Restart Ambari server.
```
# Ambari-server restart
```
Restart ZKFController in Ambari.

For additional information, see 2nd generation HDFS Protocol troubleshooting DataNode reports exceptions after Kerberos is enabled on RHEL7.5.

Yarn Timeline Service 2.0 fails to start.

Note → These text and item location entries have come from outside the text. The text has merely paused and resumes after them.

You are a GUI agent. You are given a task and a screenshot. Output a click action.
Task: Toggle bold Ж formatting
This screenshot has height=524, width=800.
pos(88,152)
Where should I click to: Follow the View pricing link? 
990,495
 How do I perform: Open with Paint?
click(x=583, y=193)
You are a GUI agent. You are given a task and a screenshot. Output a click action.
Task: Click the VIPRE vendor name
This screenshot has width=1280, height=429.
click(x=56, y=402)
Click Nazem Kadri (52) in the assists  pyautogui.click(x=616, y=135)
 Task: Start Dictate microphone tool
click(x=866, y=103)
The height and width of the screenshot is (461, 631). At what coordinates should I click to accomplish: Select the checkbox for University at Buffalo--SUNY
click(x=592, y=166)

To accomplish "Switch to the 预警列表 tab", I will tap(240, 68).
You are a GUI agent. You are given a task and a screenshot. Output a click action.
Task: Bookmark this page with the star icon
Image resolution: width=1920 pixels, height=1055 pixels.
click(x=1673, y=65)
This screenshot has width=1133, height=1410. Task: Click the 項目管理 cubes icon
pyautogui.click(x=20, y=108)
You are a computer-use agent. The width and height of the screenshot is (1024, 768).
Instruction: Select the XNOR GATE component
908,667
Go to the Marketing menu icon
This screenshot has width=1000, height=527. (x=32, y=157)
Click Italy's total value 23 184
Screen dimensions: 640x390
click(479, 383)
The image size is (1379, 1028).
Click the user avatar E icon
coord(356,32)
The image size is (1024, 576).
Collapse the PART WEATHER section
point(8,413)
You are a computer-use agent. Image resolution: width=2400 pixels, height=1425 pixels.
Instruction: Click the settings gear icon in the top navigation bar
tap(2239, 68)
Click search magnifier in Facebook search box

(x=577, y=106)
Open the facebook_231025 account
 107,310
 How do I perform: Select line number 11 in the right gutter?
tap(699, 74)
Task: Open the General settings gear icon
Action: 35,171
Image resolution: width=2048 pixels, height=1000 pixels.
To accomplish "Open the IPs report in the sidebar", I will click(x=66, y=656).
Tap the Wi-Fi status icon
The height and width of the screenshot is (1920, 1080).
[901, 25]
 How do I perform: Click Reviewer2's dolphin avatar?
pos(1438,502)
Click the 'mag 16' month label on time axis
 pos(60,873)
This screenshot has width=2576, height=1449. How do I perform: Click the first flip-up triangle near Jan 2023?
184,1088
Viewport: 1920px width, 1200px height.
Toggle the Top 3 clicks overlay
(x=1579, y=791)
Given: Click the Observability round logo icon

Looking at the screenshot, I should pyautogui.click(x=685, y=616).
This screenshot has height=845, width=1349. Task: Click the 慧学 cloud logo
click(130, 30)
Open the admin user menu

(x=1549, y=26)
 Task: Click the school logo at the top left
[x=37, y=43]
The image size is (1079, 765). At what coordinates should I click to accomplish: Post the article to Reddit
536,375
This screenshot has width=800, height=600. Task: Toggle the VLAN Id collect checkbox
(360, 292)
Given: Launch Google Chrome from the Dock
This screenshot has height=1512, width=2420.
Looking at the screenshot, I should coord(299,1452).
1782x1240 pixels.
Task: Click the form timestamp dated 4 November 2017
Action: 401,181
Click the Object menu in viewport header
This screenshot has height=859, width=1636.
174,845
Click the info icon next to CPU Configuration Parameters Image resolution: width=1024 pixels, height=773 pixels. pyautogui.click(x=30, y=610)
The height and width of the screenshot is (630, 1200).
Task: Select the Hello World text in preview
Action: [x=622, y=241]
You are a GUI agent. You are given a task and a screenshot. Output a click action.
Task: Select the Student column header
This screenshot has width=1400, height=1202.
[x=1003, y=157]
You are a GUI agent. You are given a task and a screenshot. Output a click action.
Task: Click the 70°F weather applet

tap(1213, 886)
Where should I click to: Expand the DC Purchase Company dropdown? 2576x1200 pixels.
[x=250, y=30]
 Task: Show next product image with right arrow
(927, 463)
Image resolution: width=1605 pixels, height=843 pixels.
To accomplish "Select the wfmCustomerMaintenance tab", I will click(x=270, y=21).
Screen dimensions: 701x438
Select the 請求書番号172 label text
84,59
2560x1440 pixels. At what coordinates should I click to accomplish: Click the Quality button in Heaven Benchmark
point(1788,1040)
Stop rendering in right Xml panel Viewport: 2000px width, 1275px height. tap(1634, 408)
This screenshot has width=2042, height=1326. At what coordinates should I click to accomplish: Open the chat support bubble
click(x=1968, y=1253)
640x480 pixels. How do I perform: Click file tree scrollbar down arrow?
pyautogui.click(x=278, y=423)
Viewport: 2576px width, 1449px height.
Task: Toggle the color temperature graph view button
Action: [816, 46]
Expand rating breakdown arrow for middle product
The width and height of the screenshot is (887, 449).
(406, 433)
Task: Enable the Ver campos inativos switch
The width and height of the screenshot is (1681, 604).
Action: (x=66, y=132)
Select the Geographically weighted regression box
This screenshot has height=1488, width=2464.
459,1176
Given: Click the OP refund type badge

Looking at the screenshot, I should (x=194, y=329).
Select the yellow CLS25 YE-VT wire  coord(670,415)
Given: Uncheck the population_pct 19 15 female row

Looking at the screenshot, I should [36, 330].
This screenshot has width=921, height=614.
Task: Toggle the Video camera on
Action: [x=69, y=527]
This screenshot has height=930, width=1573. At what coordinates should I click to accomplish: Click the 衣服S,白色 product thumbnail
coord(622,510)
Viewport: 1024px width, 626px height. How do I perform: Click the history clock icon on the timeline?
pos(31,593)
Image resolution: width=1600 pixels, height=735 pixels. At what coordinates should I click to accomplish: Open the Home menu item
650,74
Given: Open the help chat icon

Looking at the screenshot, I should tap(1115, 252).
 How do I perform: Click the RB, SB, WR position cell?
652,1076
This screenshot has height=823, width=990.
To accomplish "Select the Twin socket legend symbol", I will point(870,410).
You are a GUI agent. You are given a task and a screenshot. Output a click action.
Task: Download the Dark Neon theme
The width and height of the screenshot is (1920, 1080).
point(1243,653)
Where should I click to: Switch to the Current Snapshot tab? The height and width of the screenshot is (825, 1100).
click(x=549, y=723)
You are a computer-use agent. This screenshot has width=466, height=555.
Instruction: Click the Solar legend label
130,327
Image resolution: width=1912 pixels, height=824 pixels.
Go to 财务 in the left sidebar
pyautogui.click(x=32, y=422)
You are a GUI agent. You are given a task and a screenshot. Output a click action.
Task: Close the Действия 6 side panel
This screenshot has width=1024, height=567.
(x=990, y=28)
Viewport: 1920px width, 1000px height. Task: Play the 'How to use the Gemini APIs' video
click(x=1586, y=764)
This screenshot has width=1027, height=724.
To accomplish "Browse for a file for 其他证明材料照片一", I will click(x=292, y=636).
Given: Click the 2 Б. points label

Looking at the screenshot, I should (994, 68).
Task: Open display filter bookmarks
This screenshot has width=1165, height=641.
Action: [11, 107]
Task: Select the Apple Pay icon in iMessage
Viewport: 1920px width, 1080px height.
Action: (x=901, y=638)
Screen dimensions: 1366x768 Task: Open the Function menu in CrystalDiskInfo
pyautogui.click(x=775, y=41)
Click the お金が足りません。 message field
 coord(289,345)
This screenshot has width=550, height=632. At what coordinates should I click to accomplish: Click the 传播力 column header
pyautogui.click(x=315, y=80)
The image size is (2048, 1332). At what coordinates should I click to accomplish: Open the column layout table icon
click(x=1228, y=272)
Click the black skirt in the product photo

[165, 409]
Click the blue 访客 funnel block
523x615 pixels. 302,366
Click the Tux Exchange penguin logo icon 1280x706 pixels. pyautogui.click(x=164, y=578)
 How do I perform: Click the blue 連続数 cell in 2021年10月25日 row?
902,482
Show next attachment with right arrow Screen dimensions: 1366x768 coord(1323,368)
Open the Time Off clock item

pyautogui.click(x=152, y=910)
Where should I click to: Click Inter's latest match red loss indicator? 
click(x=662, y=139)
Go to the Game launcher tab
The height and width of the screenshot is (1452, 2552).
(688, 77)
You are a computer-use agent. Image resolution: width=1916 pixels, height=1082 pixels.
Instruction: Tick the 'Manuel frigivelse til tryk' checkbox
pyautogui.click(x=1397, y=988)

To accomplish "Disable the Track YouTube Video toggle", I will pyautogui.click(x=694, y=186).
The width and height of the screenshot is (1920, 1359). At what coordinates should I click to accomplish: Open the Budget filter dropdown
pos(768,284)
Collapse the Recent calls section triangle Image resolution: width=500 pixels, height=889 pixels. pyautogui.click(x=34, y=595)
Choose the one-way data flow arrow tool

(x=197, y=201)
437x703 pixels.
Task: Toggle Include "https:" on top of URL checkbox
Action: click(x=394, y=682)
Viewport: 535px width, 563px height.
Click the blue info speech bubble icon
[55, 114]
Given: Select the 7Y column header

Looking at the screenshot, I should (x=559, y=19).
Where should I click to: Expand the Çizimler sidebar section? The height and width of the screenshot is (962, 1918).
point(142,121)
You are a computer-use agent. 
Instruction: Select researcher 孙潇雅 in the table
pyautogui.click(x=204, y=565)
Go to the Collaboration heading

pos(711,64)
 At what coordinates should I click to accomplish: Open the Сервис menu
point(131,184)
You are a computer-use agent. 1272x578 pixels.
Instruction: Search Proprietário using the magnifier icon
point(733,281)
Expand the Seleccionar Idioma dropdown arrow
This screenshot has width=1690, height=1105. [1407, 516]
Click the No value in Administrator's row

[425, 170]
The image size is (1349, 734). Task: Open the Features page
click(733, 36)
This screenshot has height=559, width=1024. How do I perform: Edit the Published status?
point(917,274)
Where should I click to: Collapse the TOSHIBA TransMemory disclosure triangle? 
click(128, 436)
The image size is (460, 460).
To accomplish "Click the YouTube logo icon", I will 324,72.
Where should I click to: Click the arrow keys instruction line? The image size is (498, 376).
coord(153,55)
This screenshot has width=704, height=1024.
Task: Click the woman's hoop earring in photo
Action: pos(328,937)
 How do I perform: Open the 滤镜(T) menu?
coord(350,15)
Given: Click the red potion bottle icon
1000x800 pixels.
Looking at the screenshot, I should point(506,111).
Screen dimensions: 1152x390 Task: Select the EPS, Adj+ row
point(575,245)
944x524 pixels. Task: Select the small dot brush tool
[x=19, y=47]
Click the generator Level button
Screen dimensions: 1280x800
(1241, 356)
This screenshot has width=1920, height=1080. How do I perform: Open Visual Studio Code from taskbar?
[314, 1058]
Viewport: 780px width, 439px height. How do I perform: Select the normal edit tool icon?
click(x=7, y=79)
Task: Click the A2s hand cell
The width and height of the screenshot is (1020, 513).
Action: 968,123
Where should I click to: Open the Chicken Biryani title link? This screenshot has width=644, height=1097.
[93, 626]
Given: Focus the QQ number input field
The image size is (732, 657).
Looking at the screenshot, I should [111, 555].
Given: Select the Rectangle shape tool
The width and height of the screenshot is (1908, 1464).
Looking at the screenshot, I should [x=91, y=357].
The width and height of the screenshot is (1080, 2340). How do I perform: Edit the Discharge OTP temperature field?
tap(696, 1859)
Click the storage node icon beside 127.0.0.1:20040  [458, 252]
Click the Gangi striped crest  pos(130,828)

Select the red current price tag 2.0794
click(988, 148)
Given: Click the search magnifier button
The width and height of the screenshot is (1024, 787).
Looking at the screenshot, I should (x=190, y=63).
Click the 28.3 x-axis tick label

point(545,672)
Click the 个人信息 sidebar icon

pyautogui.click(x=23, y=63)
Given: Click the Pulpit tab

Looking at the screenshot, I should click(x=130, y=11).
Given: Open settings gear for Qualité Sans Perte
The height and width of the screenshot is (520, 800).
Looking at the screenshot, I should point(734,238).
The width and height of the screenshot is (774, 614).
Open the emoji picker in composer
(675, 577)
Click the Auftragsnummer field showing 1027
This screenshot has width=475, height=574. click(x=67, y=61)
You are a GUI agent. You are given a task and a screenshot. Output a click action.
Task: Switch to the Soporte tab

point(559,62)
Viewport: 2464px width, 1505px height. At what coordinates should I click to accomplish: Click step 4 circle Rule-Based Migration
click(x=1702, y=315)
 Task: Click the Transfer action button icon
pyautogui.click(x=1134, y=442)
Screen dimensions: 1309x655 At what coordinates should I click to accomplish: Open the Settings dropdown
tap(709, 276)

In HDP 3.0: The Timeline Service 2.0 in Yarn fails to start.
Solution:
There is a new implementation of Timeline service in HDP 3.0 named Timeline Service 2.0. It can run in 2 modes (Embedded mode or System service mode) depending on the cluster capacity. To check which mode is being set, filter the search for is_hbase_system_service_launch under YARN configuration. If this value is checked, it is running in the system service mode. If it is running in the system service mode, follow the set of best practices from the Enable System Service Mode.
The following important steps should be performed after Integrating/UnIntegrating the IBM Spectrum Scale service and Enabling/Disabling Kerberos: Remove ats-hbase before switching between clusters.
If you get the ERROR client.ApiServiceClient: Failed to destroy service ats-hbase, because it is still running error above, perform the following steps:
1. Check the status of the ats-hbase service by executing the following command:
```
yarn app -status ats-hbase
```
2. If the state is STOPPED, then perform the following steps:
  Get the application_ID from the ResourceManager UI in the Ambari GUI and run:
```
yarn -kill -appId <application_ID> 
yarn app -destroy ats-hbase
```
  Might need to remove the /<gpfs.mnt.dir value>/<gpfs.data.dir value>/user/yarn-ats/{stack-version} directory.
  For example,
```
rm -rf /gpfs/datadir_1/user/yarn-ats/{stack-version}
```
3. Run all the service checks to ensure that all the services are successful.